Find every line in the records below that contains the word "will", and copy each such line.

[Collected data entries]
*** Block opens ***

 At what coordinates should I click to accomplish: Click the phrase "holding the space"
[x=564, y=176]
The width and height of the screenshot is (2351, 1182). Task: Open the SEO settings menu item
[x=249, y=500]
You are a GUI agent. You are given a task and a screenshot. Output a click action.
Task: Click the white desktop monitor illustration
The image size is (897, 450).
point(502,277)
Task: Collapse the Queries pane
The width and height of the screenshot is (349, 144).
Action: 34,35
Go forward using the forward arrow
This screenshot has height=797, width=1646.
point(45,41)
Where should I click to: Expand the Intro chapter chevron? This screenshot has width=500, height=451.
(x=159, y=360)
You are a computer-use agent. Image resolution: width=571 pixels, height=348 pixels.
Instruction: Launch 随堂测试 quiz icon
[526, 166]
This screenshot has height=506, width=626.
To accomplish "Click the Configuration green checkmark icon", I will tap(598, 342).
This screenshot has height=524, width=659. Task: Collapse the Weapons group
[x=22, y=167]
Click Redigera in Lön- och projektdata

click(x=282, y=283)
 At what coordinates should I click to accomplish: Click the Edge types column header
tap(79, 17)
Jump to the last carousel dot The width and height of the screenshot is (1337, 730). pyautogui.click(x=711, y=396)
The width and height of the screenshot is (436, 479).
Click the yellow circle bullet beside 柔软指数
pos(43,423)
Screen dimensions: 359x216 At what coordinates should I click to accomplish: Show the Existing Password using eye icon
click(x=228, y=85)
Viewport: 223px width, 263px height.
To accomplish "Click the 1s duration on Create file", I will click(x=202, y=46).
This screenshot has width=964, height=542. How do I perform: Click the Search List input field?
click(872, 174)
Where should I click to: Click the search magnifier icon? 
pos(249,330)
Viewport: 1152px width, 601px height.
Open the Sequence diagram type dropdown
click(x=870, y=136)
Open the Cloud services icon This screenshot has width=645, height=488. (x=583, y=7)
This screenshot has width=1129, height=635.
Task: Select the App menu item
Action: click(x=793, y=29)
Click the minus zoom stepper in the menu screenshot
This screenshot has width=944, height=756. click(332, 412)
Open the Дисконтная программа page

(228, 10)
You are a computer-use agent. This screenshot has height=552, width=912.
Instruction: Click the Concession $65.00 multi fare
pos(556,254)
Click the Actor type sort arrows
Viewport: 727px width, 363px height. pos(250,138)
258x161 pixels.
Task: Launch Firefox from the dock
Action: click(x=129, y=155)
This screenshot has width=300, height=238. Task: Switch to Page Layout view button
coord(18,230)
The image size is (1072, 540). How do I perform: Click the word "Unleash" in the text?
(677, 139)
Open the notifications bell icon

*** Block closes ***

Solved exercise ->
To accomplish "Click the Configuration green checkmark icon", I will tap(598, 342).
To accomplish "Click the 1s duration on Create file", I will click(x=202, y=46).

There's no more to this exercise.